** Your assignment **
Once the line containing "Frenetic LLC (146, 703)" is found, please copy it and all lines after it through the end of the records, exactly, leaving out pictures.

** Excerpted data **
::::::
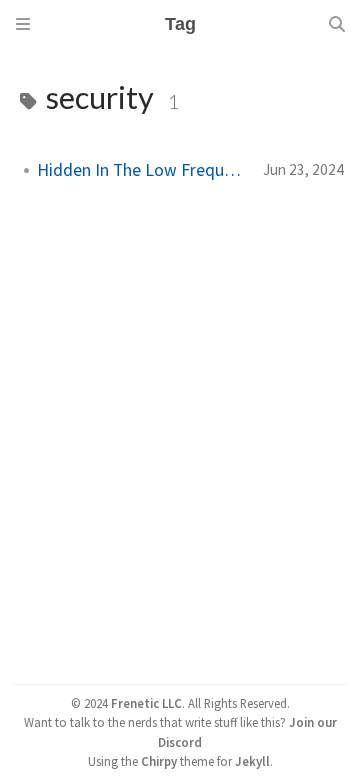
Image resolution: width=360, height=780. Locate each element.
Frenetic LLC (146, 703)
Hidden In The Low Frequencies (142, 170)
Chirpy (159, 761)
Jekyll (252, 761)
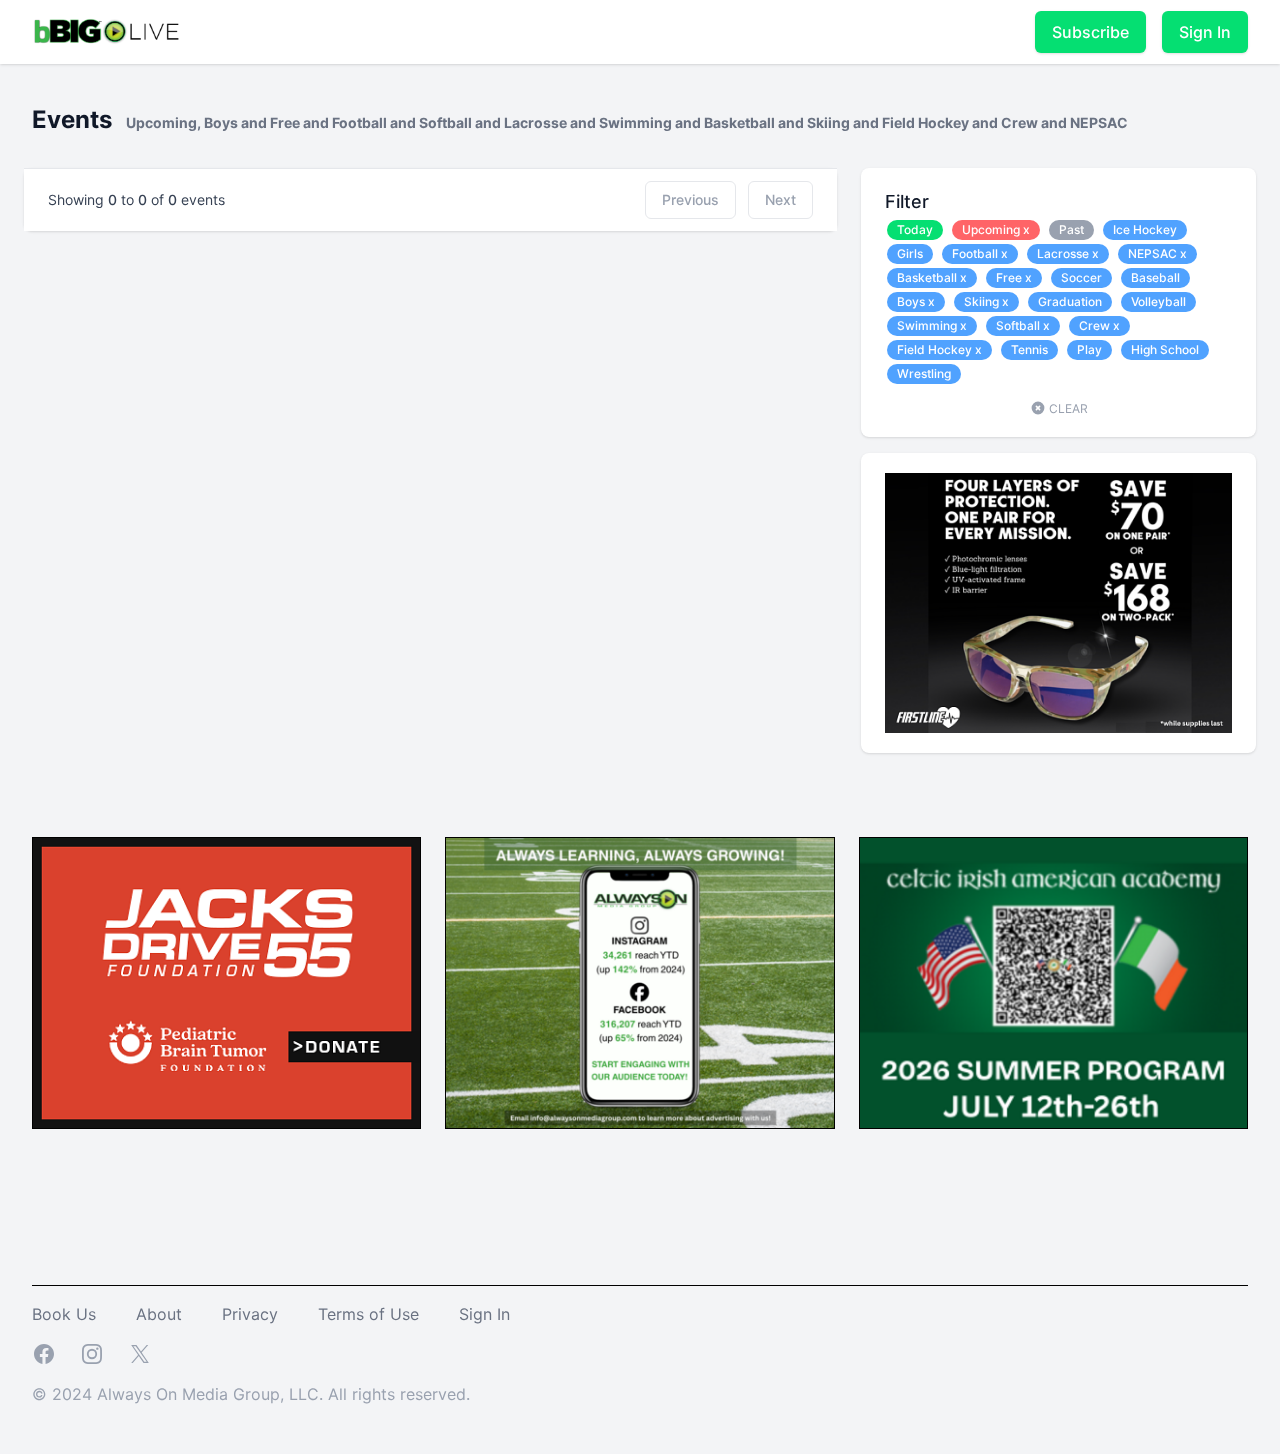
::::::
** Response **
Frenetic LLC (146, 703)
Hidden In The Low Frequencies (142, 170)
Chirpy (159, 761)
Jekyll (252, 761)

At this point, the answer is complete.